塾長の鑑賞記録

塾長の鑑賞記録

私=juqchoの芸術鑑賞の記録集。舞台も絵も和風好き、でもなぜか音楽はプログレ。

トマティート&ホアキン・グリロ

2004/05/25

先日アイーダ・ゴメスの「サロメ」を観て、あれはあれでよかったのですが、もっとどっぷりフラメンコというのに久しぶりに浸ってみたいと思ったことから、フラメンコギタリスト、トマティートを聴きに行くことにしました。会場は、新宿文化センターです。

トマティートは1958年生まれ、フラメンコ歌手カマロンの伴奏者として著名になり、カルロス・サウラ監督の映画『サロメ』の音楽も担当している、今最も注目を集めているギタリストのひとりです。この公演では当初フラメンコダンサーのファルキートとのジョイントが予定されていたのですが、事故によってファルキートが来日できなくなり、代わってホアキン・グリロがアサインされていました。

トマティート

この日の公演の第1部は、トマティートのグループ。会場が暗転し、ステージ中央に静かに歩み寄ったトマティートは、まずソロ演奏でアレグリアスの「ラ・アルディア」から入ります。流麗な指の動きから紡ぎ出される張りと艶のある弦と胴の響きは、まさにフラメンコギターの魅力そのもの。以下、バンドメンバーを加えてソレアやブレリアス、タンゴス、ルンバなどさまざまな曲調の曲が次々に演奏されていきます。ソレア「アルキミア」はパルマ2人+パーカッションを加えて軽快なリズムとメロディ。カポタストをはめて演奏されたブレリアス「パセオ・デ・ロス・カスターニョス」はギターのカッティングとカホンの響きが印象的で、聴く者を不安にさせるような曲調です。続くタンゴス「カミニージョ・ビエホ」でヴァイオリンとエレクトリックベースが加わるのが変わっていますが、ヴァイオリンはかすれた音色で音量控えめ、ベースもギターの邪魔にならないように小さめの音ながら高音域でけっこう面白いフレージングでした。そのベーシストがリュート風の姿をした金属質の高音が出る複弦楽器(長い説明……なんという名前の楽器だろう?)に持ち替えて「ドゥルセ・マナンティアル」(ミネラ・ポル・ブレリアス)。ギター・ヴァイオリン・パーカッションの組み合わせで速い下降フレーズの繰り返しが特徴的な「アイレス・デ・タンゴ」。そして最後に全員で演奏された「ソレア・ポル・ブレリナ」では、パルマが中央に進み出て短調の旋律に乗ってムードある静かなダンスを披露し、曲がアップテンポに変わると派手なサパテアードも見せて盛り上がりました。いったん立ち上がって挨拶した後、そのままアンコール風に演奏されたのはルンバ「ラ・バシロナ」。楽しいような哀しいようなこれも不思議な曲調で、最後はハイテンポに盛り上がって終わりました。
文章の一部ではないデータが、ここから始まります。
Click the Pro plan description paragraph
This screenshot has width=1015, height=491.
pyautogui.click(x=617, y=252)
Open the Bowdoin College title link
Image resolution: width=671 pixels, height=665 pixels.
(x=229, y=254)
ここでいったん幕が下りて休憩。いずれの演奏も高度で存分に楽しめたのですが、曲間のチューニングにことごとく時間をかけ過ぎで客席のノリが途切れるようだったのだけは、ちょっと(かなり?)いただけませんでした。

ホアキン・グリロ

彼については、以前パコ・デ・ルシアのグループで来日しているのを観ています。「イントロダクション」は4人の男女に囲まれたホアキン・グリロとパストーラ・ガルバンが、パルマに乗っていきなりもの凄いサパテアードを見せて客席を圧倒!そのまま4人は後方に下がって主役2人が前に残り、これも強烈にキレのいい回転や高速サパテアードを見せる「シギリージャ」でこれでもかと技巧を見せてくれました。フラメンコはこうでなくては!カンテオーラのパワフルな歌に続いて、アレグリアスに乗ってパストーラ・ガルバンが白くて長い裳裾をぶんぶん振り回しながら陽気なダンス。代わってソレアはホアキン・グリロの見せ場で、後方の壇上の靴音が高く響くテラスで激しいサパテアードを見せて喝采を浴び、さらに舞台中央で汗を飛び散らせながらのダンスが続きます。最後は全員が前に出て手拍子に乗って輪の中で交互に踊り、そのままゆっくりと下手に消えていくフラメンコの王道の終わり方で幕となりました。

終わってみれば、当初楽しみにしていたトマティートよりもホアキン・グリロの妙技の方が心に残った公演。うーん、これでよかったのだろうか?